Sete vidas
Chegamos a casa de Carlos Queiroz.
Helmut, o enorme pastor-alemão, salta o portão e vem lamber-me a cara. Para evitar mal-entendidos, permitam-me que vos explique que Helmut era um cão e não um daqueles senhores que apascenta cabras, nascido na Baviera.
Dizem que, há muitos anos, Carlos Queiroz chegou a ser humilde. Acredito cegamente. Mas só o conheci na fase em que ele se portava como um lorde inglês, aparentemente envergonhado da piolheira onde tinha de exercer funções. Tudo nele transmitia um incómodo expresso numa pergunta nunca formulada, mas pairando sempre no horizonte: teria o fornecimento de água corrente começado apenas na véspera da sua chegada a Portugal?
Dessa reunião pouco restou de relevante. É verdade que, a dado ponto, o professor retirou as calças, mas eu e o Sancho imaginámos que fosse normal.
[Nós]: Mas, ó professor, tem mesmo de estar em cuecas enquanto falamos?
[Ele]: Sim, sim. Isto usa-se muito no estrangeiro.
[Nós]: Então, está bem. Se é assim que se faz lá fora... Mas, ó professor, tem mesmo de tirar os sapatos e as meias também?

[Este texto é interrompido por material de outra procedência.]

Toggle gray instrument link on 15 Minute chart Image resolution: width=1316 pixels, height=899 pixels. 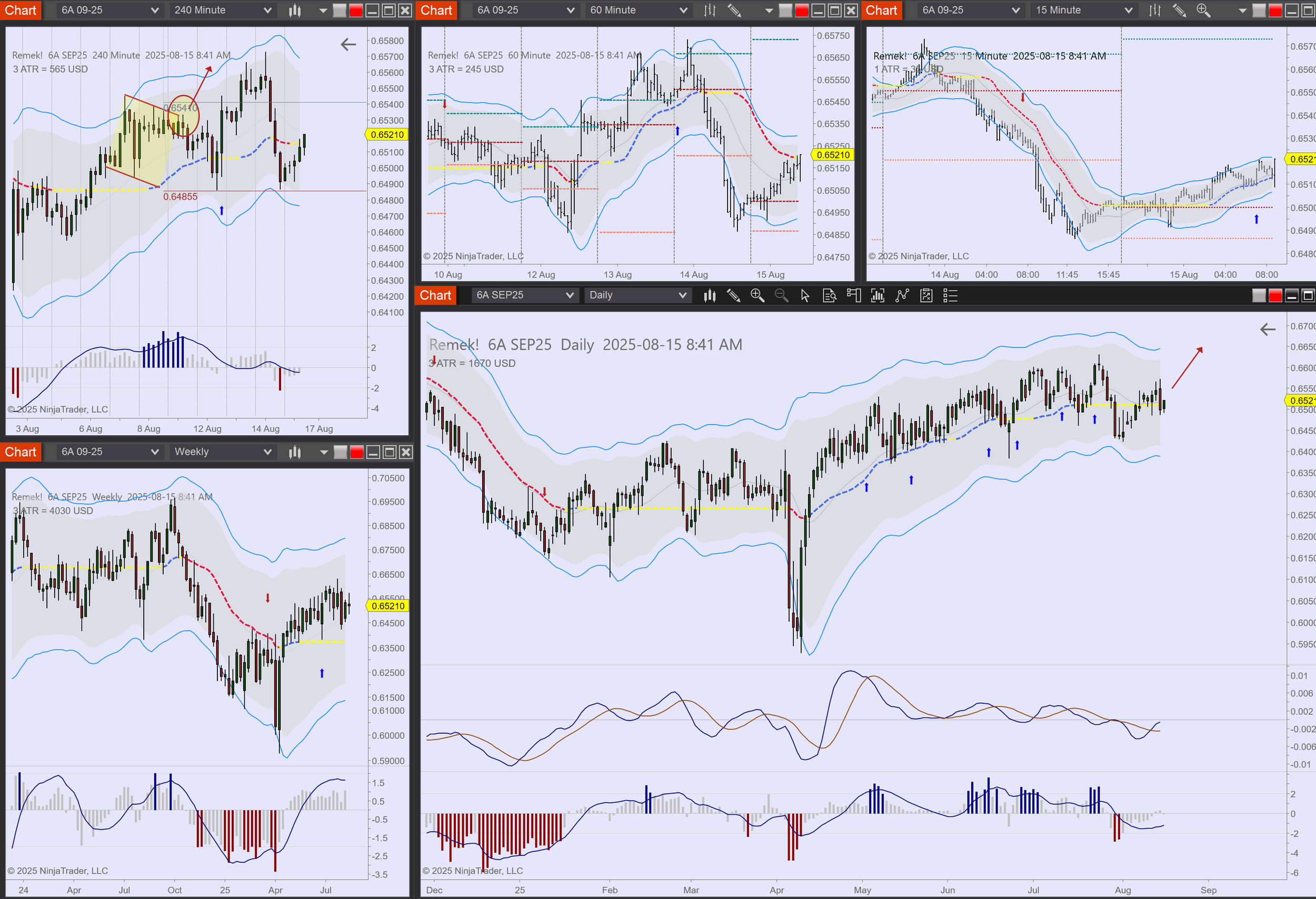click(x=1259, y=10)
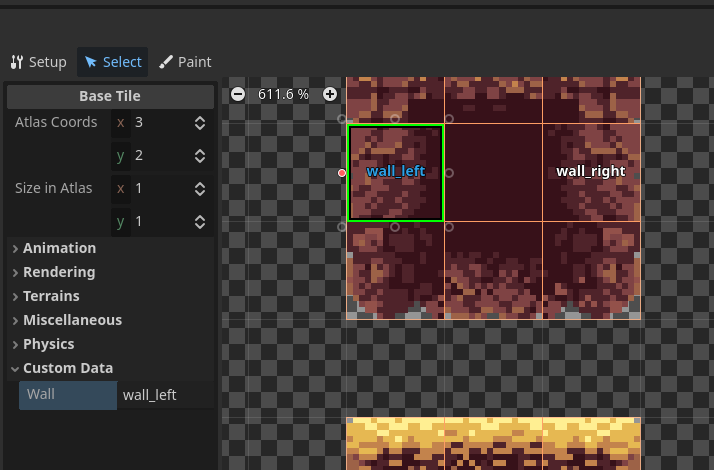Switch to the Select mode tab
Image resolution: width=714 pixels, height=470 pixels.
[112, 62]
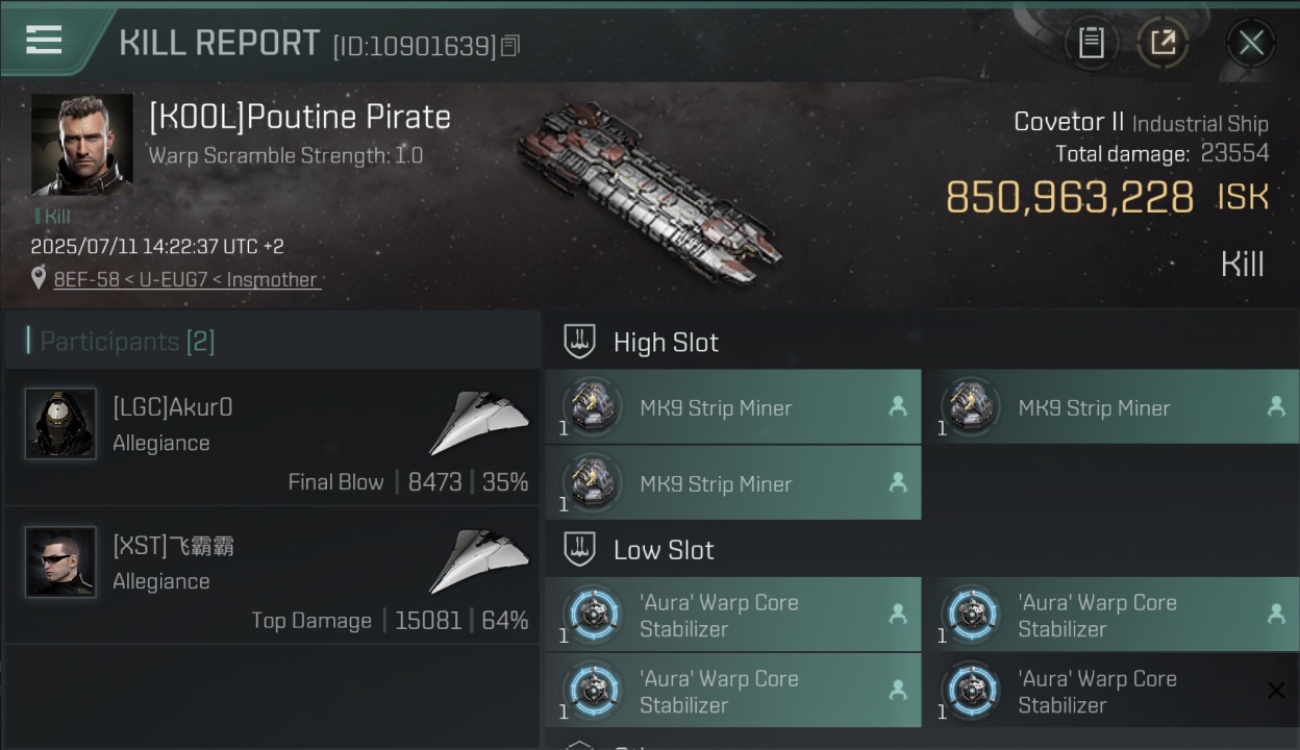Screen dimensions: 1300x750
Task: Click the Participants [2] header
Action: click(x=121, y=341)
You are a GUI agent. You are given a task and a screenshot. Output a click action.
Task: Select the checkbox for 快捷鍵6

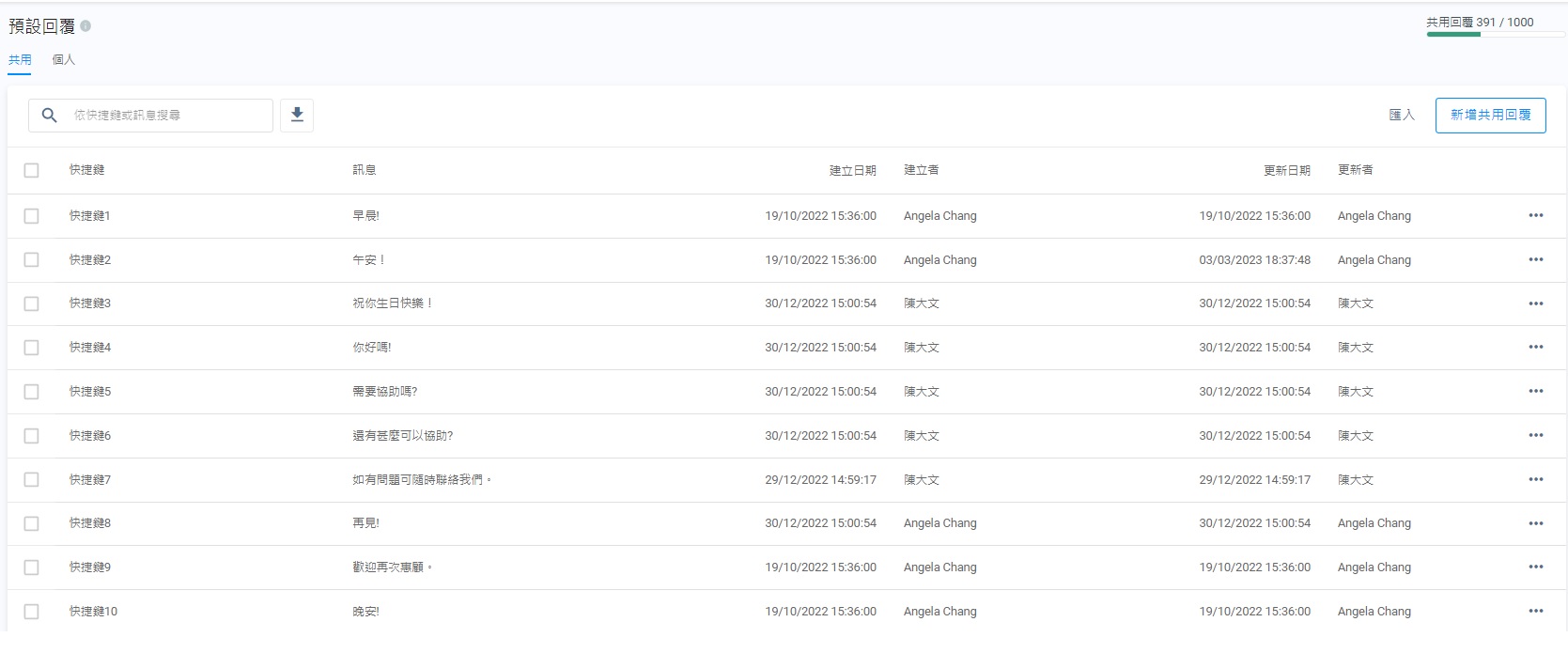click(32, 435)
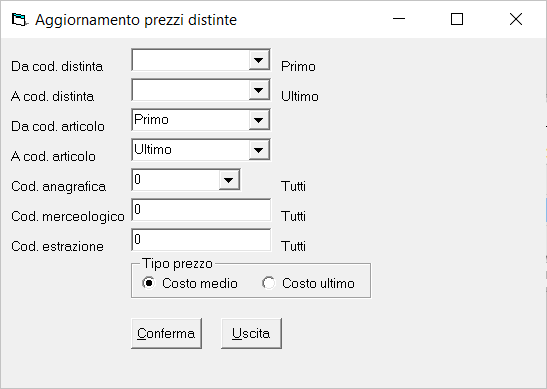Click the A cod. articolo field showing Ultimo
Viewport: 547px width, 389px height.
pyautogui.click(x=191, y=150)
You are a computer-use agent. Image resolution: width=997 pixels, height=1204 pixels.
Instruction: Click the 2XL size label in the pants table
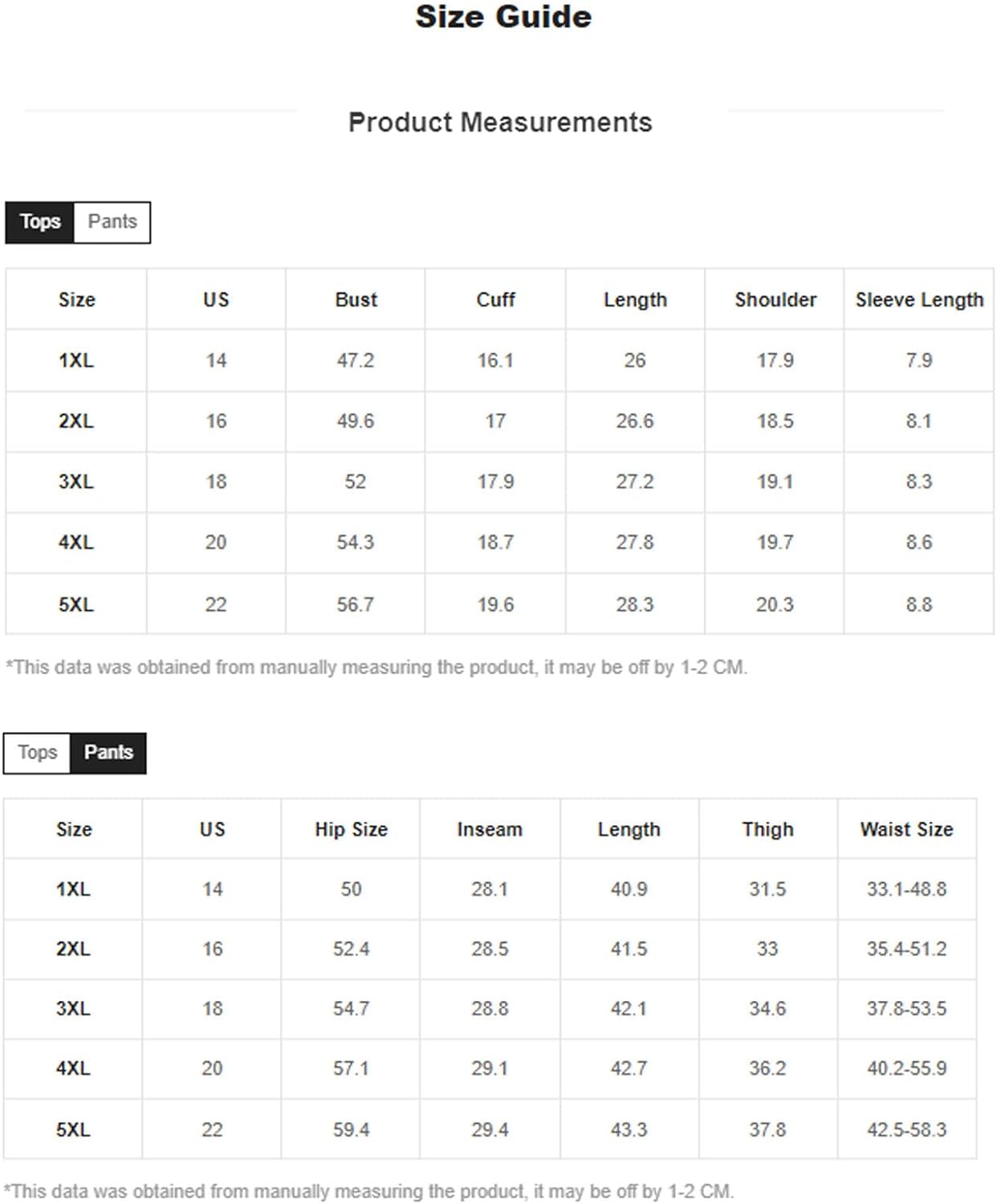coord(73,949)
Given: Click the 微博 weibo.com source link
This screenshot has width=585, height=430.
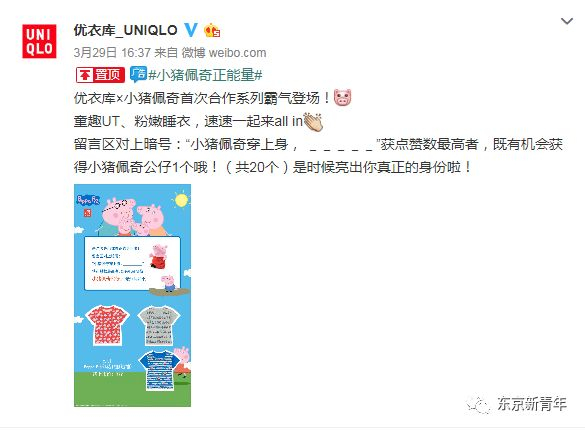Looking at the screenshot, I should click(224, 53).
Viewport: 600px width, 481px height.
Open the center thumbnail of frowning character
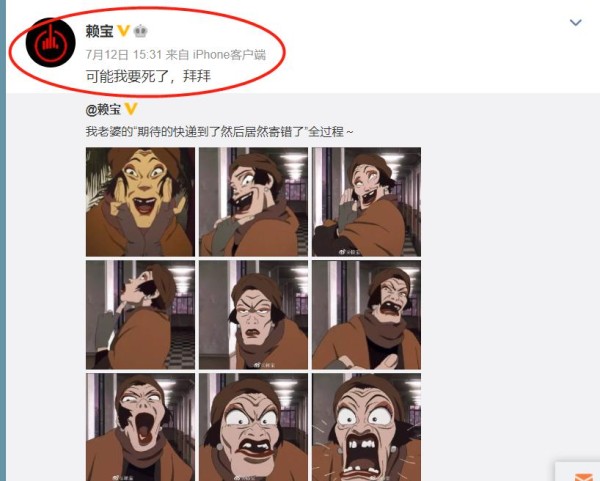point(253,315)
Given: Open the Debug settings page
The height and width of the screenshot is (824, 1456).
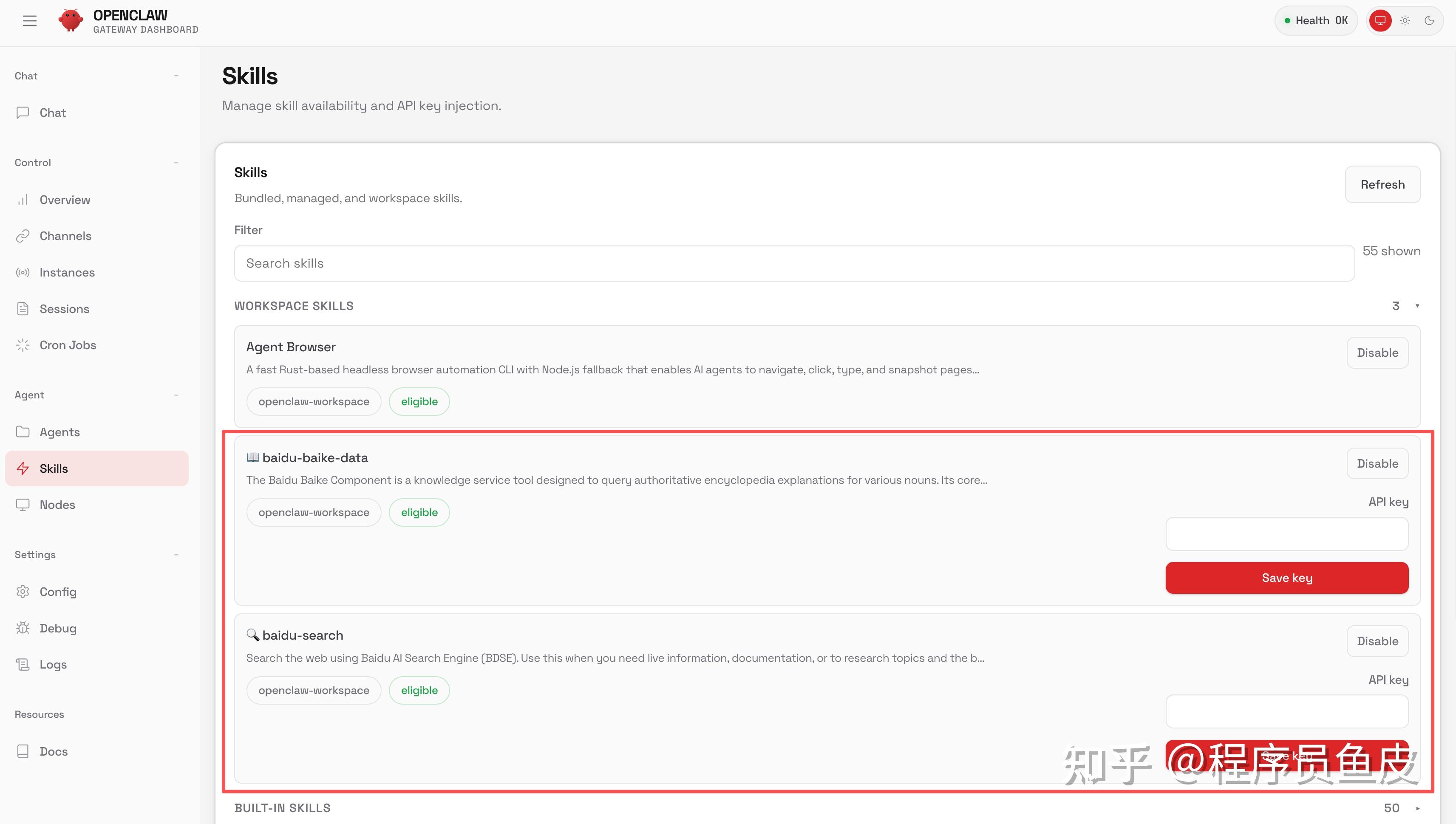Looking at the screenshot, I should pos(58,628).
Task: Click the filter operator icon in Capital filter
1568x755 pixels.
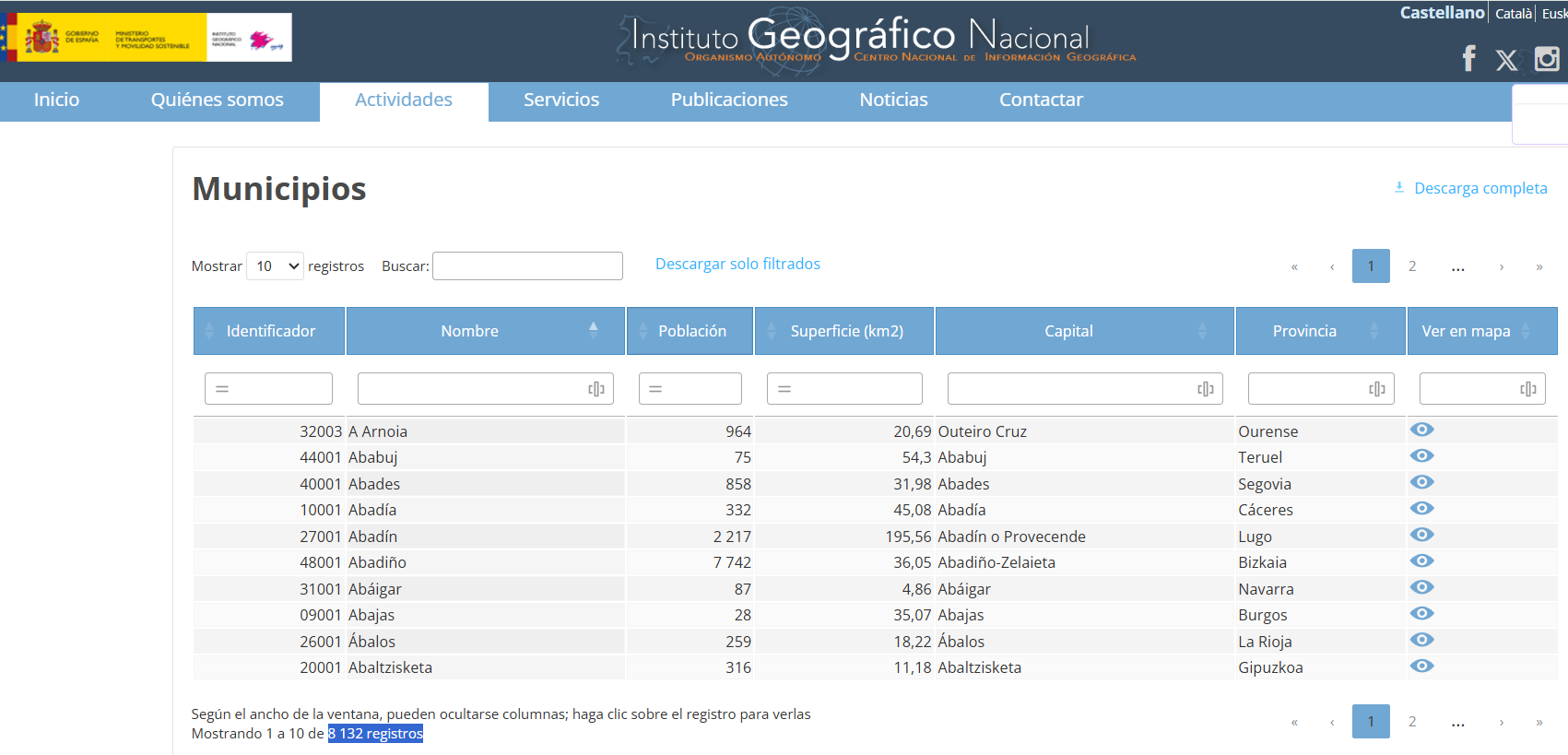Action: (1205, 389)
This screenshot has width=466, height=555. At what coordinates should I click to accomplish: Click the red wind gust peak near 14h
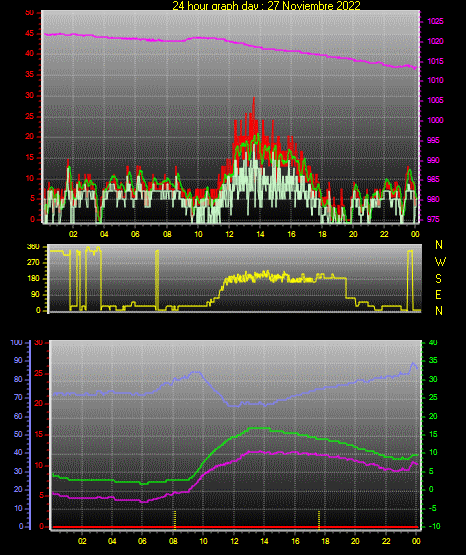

[Ele]: Claro. Isto usa-se muito no estrangeiro.
[Nós]: Hum... Então, está bem.
Até ao dia da minha morte, manterei em segredo o desfecho dessa reunião. Mas sempre vos digo que ou o professor nos aldabrou, ou o estrangeiro é muito diferente daqueles postais que a minha prima me manda de França. *
Da selecção foi corrido sem honra para o Sporting. Em Alvalade, honra lhe seja feita, criou uma das melhores equipas do passado recente do clube. Ganhou uma Taça de Portugal – muito para um clube esfomeado de títulos, pouco para o potencial do conjunto de jogadores colocados à sua disposição. Saiu. Sem oportunidades internas, fez como o Saramago, que se pisgou para Laçarote ou coisa assim, e partiu para o desterro.
Levou na mala a vontade de um dia regressar pela porta grande e, em Manchester, encontrou por fim condições para ganhar qualquer coisa. Ali teve também a premonição que o atormenta: se ficasse tempo suficiente, poderia um dia substituir Alex Ferguson. A natureza das suas funções actuais é motivo de discussão: para alguns… quer-se dizer, para o José Manuel Delgado, ele é o estratega por detrás dos êxitos do Manchester United; para a generalidade da população, ele recolhe os pinos e as bolas no final dos treinos e distribui os coletes amarelos e azuis antes da peladinha.
Como o proverbial hamster pedalando continuamente na roda, Queiroz vive do sonho de um dia suceder a Ferguson. Puro engano. Tal como o hamster nunca terá velocidade para superar a rotação do brinquedo, Queiroz também não conseguirá nunca mostrar que é o melhor candidato para o cargo. Mas nem o hamster, nem o professor, têm noção da limitação.
É por isso que acredito que Queiroz, se for convidado, dirá “não” à selecção. A sua quimera prossegue.
E o técnico dirá a Madail o que disse a Luís Filipe Vieira há algumas semanas:
- Sair agora? Não vê que estou quase a ultrapassar a roda?
[*Recordo aos advogados do professor Queiroz que isto é um blogue ficcional. Evidentemente, como os leitores depreenderam, nós nunca pensámos que o professor nos tivesse aldabrado!]